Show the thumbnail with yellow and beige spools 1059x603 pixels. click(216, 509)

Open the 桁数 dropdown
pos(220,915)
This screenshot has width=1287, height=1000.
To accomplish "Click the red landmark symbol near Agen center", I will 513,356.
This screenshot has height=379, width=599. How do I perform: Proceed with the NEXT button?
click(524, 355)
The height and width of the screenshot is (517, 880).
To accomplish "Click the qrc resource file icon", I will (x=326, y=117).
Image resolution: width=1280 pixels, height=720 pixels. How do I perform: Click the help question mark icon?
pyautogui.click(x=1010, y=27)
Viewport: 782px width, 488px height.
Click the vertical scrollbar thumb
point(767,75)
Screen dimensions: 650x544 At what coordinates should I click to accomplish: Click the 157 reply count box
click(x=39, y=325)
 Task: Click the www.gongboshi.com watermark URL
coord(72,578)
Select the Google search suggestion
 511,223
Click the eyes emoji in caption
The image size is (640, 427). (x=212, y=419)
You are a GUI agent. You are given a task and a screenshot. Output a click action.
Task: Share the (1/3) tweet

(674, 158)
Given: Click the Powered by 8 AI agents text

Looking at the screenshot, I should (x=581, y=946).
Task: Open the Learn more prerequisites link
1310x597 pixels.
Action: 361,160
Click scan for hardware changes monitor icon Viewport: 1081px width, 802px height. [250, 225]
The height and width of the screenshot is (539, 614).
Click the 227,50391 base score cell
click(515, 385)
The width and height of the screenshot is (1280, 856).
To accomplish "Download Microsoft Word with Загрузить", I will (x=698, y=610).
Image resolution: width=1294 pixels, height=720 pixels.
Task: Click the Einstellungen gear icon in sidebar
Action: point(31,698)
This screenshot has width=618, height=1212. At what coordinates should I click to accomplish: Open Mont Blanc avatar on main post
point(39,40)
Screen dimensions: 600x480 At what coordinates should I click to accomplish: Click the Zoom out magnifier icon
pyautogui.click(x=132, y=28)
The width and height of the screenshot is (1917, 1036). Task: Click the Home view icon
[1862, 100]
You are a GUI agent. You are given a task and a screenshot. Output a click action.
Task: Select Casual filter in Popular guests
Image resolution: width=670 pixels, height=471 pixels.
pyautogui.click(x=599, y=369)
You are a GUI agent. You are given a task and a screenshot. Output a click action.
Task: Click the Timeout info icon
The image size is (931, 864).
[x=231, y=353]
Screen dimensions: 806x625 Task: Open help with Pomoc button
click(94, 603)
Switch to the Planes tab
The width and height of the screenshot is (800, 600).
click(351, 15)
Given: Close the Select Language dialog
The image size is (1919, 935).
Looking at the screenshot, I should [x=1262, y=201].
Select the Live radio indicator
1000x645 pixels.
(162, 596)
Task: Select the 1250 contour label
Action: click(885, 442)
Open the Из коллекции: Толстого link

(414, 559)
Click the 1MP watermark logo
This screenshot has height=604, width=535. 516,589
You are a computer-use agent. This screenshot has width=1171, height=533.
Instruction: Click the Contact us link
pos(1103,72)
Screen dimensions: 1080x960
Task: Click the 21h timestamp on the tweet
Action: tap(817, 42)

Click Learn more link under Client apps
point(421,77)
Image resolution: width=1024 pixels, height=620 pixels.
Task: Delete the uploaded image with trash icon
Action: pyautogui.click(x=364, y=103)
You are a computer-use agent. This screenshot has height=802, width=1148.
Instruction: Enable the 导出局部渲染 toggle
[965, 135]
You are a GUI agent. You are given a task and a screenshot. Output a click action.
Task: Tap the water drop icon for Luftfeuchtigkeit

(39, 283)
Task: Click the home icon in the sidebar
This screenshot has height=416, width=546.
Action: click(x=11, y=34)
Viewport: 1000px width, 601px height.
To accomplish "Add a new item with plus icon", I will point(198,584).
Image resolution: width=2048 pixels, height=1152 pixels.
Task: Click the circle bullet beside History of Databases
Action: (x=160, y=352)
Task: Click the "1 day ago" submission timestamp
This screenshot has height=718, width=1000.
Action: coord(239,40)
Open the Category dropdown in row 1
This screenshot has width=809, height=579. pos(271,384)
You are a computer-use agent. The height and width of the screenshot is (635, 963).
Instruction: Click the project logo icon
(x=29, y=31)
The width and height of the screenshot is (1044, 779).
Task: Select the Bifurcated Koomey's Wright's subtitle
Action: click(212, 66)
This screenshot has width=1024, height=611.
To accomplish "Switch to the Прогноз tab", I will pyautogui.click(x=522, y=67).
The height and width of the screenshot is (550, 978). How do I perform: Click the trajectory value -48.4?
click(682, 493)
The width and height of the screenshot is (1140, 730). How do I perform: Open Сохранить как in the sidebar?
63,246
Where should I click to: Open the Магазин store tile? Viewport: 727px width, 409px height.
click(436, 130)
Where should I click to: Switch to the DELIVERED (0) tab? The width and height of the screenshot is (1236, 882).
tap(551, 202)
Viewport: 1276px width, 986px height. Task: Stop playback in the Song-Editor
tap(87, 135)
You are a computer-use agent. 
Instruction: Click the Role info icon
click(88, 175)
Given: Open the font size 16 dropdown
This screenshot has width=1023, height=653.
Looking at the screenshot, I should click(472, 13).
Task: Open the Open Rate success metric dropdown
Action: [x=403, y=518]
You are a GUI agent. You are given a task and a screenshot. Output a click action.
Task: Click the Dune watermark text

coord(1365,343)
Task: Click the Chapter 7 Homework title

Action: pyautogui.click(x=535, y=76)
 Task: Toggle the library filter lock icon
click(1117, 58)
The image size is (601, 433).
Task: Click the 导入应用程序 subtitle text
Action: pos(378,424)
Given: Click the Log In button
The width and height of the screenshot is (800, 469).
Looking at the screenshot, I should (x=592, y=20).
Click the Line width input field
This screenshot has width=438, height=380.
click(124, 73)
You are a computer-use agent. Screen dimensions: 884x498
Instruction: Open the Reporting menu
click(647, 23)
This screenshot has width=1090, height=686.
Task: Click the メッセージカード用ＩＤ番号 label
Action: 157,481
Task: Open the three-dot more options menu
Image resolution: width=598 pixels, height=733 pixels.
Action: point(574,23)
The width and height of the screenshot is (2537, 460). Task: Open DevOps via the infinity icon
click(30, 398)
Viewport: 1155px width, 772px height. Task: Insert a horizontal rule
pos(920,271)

## THE TASK
Go through the listing, and whenever a line contains the string "computer", copy that line.

## YOUR SOLUTION
You are a computer-use agent. This screenshot has width=1171, height=533.
You are a computer-use agent. This screenshot has height=802, width=1148.
You are a computer-use agent. The height and width of the screenshot is (635, 963).
You are a computer-use agent. 
You are a computer-use agent. Screen dimensions: 884x498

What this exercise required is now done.